BackgroundIdentifying peripheral nerve surgery procedure (PNSP) competencies is crucial to ensure adequate resident training. We examine PNSP training at neurosurgical centers in the US and Canada to compare resident-reported competence, PNSP exposure, and resident technical abilities in performing 3 peripheral nerve coaptations (PNC). MethodsResident-reported PNSP competence and PNSP exposure data were collected using questionnaires from neurosurgical residents at North American neurosurgical training centers. Exposure and self-reported competency were correlated with technical skills. Technical PNC variables collected included: time-to-completion, nerve-handling from video-analysis, independent and blinded visual-analog-scale (VAS) PNC quality grading by 3 judges, and training level. ResultsA total of 40 neurosurgical residents participated in the study. Although self-reported competency scores correlated with procedural exposure (P < 0.01, rs = 0.88), a discrepancy was found between the degree of self-reported competency and amount of exposure. The discrepancy was greater in senior residents.

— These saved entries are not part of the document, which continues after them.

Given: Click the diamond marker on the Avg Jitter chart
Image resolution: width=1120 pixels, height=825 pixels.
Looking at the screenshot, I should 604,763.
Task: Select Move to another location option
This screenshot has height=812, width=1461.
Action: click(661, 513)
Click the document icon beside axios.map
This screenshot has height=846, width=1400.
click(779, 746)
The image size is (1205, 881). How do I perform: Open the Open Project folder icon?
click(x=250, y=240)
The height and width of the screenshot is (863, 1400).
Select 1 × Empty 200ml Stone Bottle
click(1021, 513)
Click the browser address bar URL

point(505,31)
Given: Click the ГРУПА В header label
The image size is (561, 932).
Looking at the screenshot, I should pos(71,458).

A significant VAS difference was found between PNC types with the direct-suture and connector-assister groups scoring higher than connector-only (P = 0.02, P < 0.01, respectively). No difference was observed between training level and VAS grading, nor time-to completion (P = 0.33 and 0.25, respectively). No correlation was found between self-reported competency performing PNSPs and PNC VAS scores, nor nerve handling. ConclusionsDespite more exposure and a higher self-reported PNSP competency in senior residents, no difference was seen between senior/junior residents in PNC quality. A discrepancy in PNSP exposure and self-reported competency exists. This information will provide guidance for the direction of resident PNS training.